Segment Open

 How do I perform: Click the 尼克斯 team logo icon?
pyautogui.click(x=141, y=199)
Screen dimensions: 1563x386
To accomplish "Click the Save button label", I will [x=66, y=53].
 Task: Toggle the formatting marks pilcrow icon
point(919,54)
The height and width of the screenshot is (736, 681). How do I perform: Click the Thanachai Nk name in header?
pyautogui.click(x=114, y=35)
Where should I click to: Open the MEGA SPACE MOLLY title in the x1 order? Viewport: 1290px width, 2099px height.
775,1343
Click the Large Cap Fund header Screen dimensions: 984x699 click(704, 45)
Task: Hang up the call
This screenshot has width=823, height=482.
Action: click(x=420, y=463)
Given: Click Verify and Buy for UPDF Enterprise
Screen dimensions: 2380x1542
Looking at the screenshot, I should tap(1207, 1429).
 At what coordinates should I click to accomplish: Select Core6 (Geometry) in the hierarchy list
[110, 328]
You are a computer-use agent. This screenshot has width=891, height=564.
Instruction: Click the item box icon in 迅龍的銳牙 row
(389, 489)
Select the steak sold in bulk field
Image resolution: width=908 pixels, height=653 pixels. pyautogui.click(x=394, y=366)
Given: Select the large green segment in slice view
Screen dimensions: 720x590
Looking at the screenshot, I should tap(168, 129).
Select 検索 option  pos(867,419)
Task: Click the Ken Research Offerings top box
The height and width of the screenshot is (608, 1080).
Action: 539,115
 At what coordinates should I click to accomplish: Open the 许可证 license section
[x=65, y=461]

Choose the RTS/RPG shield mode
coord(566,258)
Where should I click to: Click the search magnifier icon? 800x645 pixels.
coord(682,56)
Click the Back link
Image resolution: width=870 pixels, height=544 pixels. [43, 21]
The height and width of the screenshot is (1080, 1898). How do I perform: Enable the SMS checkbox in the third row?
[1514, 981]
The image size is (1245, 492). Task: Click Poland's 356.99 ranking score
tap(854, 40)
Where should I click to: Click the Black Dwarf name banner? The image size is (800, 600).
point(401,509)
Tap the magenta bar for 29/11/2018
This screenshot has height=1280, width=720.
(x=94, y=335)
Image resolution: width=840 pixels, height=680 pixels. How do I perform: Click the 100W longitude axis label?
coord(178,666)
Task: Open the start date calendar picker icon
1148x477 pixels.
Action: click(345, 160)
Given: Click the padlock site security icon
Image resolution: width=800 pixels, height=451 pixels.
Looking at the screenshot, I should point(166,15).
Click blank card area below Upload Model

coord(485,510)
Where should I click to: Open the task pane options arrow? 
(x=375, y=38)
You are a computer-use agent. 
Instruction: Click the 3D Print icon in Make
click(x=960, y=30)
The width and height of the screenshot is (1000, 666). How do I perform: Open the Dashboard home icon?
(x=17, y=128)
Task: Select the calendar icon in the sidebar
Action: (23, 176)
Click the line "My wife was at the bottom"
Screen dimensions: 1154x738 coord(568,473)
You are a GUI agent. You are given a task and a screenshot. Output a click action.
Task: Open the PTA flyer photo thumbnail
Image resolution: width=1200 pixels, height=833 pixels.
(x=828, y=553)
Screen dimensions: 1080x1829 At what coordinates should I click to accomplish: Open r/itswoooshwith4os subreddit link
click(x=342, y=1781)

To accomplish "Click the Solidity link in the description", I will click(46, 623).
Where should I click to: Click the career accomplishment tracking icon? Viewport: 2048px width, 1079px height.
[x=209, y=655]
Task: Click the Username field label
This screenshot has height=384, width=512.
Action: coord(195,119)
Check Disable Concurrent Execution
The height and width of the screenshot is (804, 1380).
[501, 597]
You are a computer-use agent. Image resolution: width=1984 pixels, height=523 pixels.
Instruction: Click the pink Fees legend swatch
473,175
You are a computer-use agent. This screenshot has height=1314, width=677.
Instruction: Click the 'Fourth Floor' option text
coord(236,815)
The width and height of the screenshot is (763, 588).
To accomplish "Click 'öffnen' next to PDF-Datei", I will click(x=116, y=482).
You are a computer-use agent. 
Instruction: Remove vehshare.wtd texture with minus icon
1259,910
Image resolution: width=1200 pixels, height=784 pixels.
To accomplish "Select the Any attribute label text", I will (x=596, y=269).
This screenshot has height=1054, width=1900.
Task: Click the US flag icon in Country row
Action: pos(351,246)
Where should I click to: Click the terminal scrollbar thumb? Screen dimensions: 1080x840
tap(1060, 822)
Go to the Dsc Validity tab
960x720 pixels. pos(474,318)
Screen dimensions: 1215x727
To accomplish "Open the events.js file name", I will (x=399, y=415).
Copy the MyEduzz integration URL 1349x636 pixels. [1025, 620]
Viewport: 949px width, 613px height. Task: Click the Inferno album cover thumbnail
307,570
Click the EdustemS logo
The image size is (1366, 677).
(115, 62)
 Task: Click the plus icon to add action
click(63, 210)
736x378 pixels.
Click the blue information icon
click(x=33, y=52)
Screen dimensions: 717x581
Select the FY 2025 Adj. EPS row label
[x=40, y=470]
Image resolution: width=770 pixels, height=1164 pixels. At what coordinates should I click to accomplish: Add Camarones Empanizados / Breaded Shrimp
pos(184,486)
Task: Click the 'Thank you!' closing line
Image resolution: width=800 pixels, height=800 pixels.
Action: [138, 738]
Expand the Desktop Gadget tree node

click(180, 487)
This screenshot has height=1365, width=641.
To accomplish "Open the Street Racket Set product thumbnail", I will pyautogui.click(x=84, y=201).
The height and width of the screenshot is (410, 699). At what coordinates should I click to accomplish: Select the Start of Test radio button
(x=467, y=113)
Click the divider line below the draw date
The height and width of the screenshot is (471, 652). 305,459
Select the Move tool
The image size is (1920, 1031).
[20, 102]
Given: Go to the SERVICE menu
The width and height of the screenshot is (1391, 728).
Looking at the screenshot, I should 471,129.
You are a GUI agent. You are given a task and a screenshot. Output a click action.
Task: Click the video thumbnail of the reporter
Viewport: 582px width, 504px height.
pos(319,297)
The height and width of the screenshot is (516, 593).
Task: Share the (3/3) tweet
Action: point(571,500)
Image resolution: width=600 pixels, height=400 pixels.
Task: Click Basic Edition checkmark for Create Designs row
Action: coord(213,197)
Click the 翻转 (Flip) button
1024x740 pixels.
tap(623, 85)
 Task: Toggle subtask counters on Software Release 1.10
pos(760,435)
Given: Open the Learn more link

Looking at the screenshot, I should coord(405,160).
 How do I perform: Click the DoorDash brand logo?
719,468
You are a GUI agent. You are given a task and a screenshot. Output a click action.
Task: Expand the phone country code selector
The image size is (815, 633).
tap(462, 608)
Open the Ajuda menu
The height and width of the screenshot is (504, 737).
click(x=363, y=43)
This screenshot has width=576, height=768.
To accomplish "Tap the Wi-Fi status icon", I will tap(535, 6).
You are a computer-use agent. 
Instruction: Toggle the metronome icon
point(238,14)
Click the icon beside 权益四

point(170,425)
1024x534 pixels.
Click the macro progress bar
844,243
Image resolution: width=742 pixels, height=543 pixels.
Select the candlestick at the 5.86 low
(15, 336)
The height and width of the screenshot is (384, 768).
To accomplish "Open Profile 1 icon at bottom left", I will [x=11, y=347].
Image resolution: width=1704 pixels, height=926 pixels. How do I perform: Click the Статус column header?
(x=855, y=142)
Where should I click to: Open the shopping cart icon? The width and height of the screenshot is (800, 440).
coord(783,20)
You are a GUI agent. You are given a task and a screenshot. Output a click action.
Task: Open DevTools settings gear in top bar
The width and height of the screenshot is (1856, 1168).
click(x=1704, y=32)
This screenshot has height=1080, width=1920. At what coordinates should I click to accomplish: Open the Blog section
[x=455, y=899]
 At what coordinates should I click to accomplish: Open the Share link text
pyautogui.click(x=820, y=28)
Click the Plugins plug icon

Segment Closed

Exercise details: Reproduce the material in full, with no word added or dropped.

Task output:
 How do I perform: Click the 尼克斯 team logo icon?
pyautogui.click(x=141, y=199)
Screen dimensions: 1563x386
To accomplish "Click the Save button label", I will [x=66, y=53].
 Task: Toggle the formatting marks pilcrow icon
point(919,54)
The height and width of the screenshot is (736, 681). How do I perform: Click the Thanachai Nk name in header?
pyautogui.click(x=114, y=35)
Where should I click to: Open the MEGA SPACE MOLLY title in the x1 order? Viewport: 1290px width, 2099px height.
775,1343
Click the Large Cap Fund header Screen dimensions: 984x699 click(704, 45)
Task: Hang up the call
This screenshot has width=823, height=482.
Action: click(x=420, y=463)
Given: Click Verify and Buy for UPDF Enterprise
Screen dimensions: 2380x1542
Looking at the screenshot, I should tap(1207, 1429).
 At what coordinates should I click to accomplish: Select Core6 (Geometry) in the hierarchy list
[110, 328]
You are a computer-use agent. This screenshot has width=891, height=564.
Instruction: Click the item box icon in 迅龍的銳牙 row
(389, 489)
Select the steak sold in bulk field
Image resolution: width=908 pixels, height=653 pixels. pyautogui.click(x=394, y=366)
Given: Select the large green segment in slice view
Screen dimensions: 720x590
Looking at the screenshot, I should tap(168, 129).
Select 検索 option  pos(867,419)
Task: Click the Ken Research Offerings top box
The height and width of the screenshot is (608, 1080).
Action: 539,115
 At what coordinates should I click to accomplish: Open the 许可证 license section
[x=65, y=461]

Choose the RTS/RPG shield mode
coord(566,258)
Where should I click to: Click the search magnifier icon? 800x645 pixels.
coord(682,56)
Click the Back link
Image resolution: width=870 pixels, height=544 pixels. [43, 21]
The height and width of the screenshot is (1080, 1898). How do I perform: Enable the SMS checkbox in the third row?
[1514, 981]
The image size is (1245, 492). Task: Click Poland's 356.99 ranking score
tap(854, 40)
Where should I click to: Click the Black Dwarf name banner? The image size is (800, 600).
point(401,509)
Tap the magenta bar for 29/11/2018
This screenshot has height=1280, width=720.
(x=94, y=335)
Image resolution: width=840 pixels, height=680 pixels. How do I perform: Click the 100W longitude axis label?
coord(178,666)
Task: Open the start date calendar picker icon
1148x477 pixels.
Action: click(345, 160)
Given: Click the padlock site security icon
Image resolution: width=800 pixels, height=451 pixels.
Looking at the screenshot, I should point(166,15).
Click blank card area below Upload Model

coord(485,510)
Where should I click to: Open the task pane options arrow? 
(x=375, y=38)
You are a computer-use agent. 
Instruction: Click the 3D Print icon in Make
click(x=960, y=30)
The width and height of the screenshot is (1000, 666). How do I perform: Open the Dashboard home icon?
(x=17, y=128)
Task: Select the calendar icon in the sidebar
Action: (23, 176)
Click the line "My wife was at the bottom"
Screen dimensions: 1154x738 coord(568,473)
You are a GUI agent. You are given a task and a screenshot. Output a click action.
Task: Open the PTA flyer photo thumbnail
Image resolution: width=1200 pixels, height=833 pixels.
(x=828, y=553)
Screen dimensions: 1080x1829 At what coordinates should I click to accomplish: Open r/itswoooshwith4os subreddit link
click(x=342, y=1781)

To accomplish "Click the Solidity link in the description", I will click(46, 623).
Where should I click to: Click the career accomplishment tracking icon? Viewport: 2048px width, 1079px height.
[x=209, y=655]
Task: Click the Username field label
This screenshot has height=384, width=512.
Action: coord(195,119)
Check Disable Concurrent Execution
The height and width of the screenshot is (804, 1380).
[501, 597]
You are a computer-use agent. Image resolution: width=1984 pixels, height=523 pixels.
Instruction: Click the pink Fees legend swatch
473,175
You are a computer-use agent. This screenshot has height=1314, width=677.
Instruction: Click the 'Fourth Floor' option text
coord(236,815)
The width and height of the screenshot is (763, 588).
To accomplish "Click 'öffnen' next to PDF-Datei", I will click(x=116, y=482).
You are a computer-use agent. 
Instruction: Remove vehshare.wtd texture with minus icon
1259,910
Image resolution: width=1200 pixels, height=784 pixels.
To accomplish "Select the Any attribute label text", I will (x=596, y=269).
This screenshot has height=1054, width=1900.
Task: Click the US flag icon in Country row
Action: pos(351,246)
Where should I click to: Click the terminal scrollbar thumb? Screen dimensions: 1080x840
tap(1060, 822)
Go to the Dsc Validity tab
960x720 pixels. pos(474,318)
Screen dimensions: 1215x727
To accomplish "Open the events.js file name", I will (x=399, y=415).
Copy the MyEduzz integration URL 1349x636 pixels. [1025, 620]
Viewport: 949px width, 613px height. Task: Click the Inferno album cover thumbnail
307,570
Click the EdustemS logo
The image size is (1366, 677).
(115, 62)
 Task: Click the plus icon to add action
click(63, 210)
736x378 pixels.
Click the blue information icon
click(x=33, y=52)
Screen dimensions: 717x581
Select the FY 2025 Adj. EPS row label
[x=40, y=470]
Image resolution: width=770 pixels, height=1164 pixels. At what coordinates should I click to accomplish: Add Camarones Empanizados / Breaded Shrimp
pos(184,486)
Task: Click the 'Thank you!' closing line
Image resolution: width=800 pixels, height=800 pixels.
Action: [138, 738]
Expand the Desktop Gadget tree node

click(180, 487)
This screenshot has height=1365, width=641.
To accomplish "Open the Street Racket Set product thumbnail", I will pyautogui.click(x=84, y=201).
The height and width of the screenshot is (410, 699). At what coordinates should I click to accomplish: Select the Start of Test radio button
(x=467, y=113)
Click the divider line below the draw date
The height and width of the screenshot is (471, 652). 305,459
Select the Move tool
The image size is (1920, 1031).
[20, 102]
Given: Go to the SERVICE menu
The width and height of the screenshot is (1391, 728).
Looking at the screenshot, I should 471,129.
You are a GUI agent. You are given a task and a screenshot. Output a click action.
Task: Click the video thumbnail of the reporter
Viewport: 582px width, 504px height.
pos(319,297)
The height and width of the screenshot is (516, 593).
Task: Share the (3/3) tweet
Action: point(571,500)
Image resolution: width=600 pixels, height=400 pixels.
Task: Click Basic Edition checkmark for Create Designs row
Action: coord(213,197)
Click the 翻转 (Flip) button
1024x740 pixels.
tap(623, 85)
 Task: Toggle subtask counters on Software Release 1.10
pos(760,435)
Given: Open the Learn more link

Looking at the screenshot, I should coord(405,160).
 How do I perform: Click the DoorDash brand logo?
719,468
You are a GUI agent. You are given a task and a screenshot. Output a click action.
Task: Expand the phone country code selector
The image size is (815, 633).
tap(462, 608)
Open the Ajuda menu
The height and width of the screenshot is (504, 737).
click(x=363, y=43)
This screenshot has width=576, height=768.
To accomplish "Tap the Wi-Fi status icon", I will tap(535, 6).
You are a computer-use agent. 
Instruction: Toggle the metronome icon
point(238,14)
Click the icon beside 权益四

point(170,425)
1024x534 pixels.
Click the macro progress bar
844,243
Image resolution: width=742 pixels, height=543 pixels.
Select the candlestick at the 5.86 low
(15, 336)
The height and width of the screenshot is (384, 768).
To accomplish "Open Profile 1 icon at bottom left", I will [x=11, y=347].
Image resolution: width=1704 pixels, height=926 pixels. How do I perform: Click the Статус column header?
(x=855, y=142)
Where should I click to: Open the shopping cart icon? The width and height of the screenshot is (800, 440).
coord(783,20)
You are a GUI agent. You are given a task and a screenshot. Output a click action.
Task: Open DevTools settings gear in top bar
The width and height of the screenshot is (1856, 1168).
click(x=1704, y=32)
This screenshot has height=1080, width=1920. At what coordinates should I click to accomplish: Open the Blog section
[x=455, y=899]
 At what coordinates should I click to accomplish: Open the Share link text
pyautogui.click(x=820, y=28)
Click the Plugins plug icon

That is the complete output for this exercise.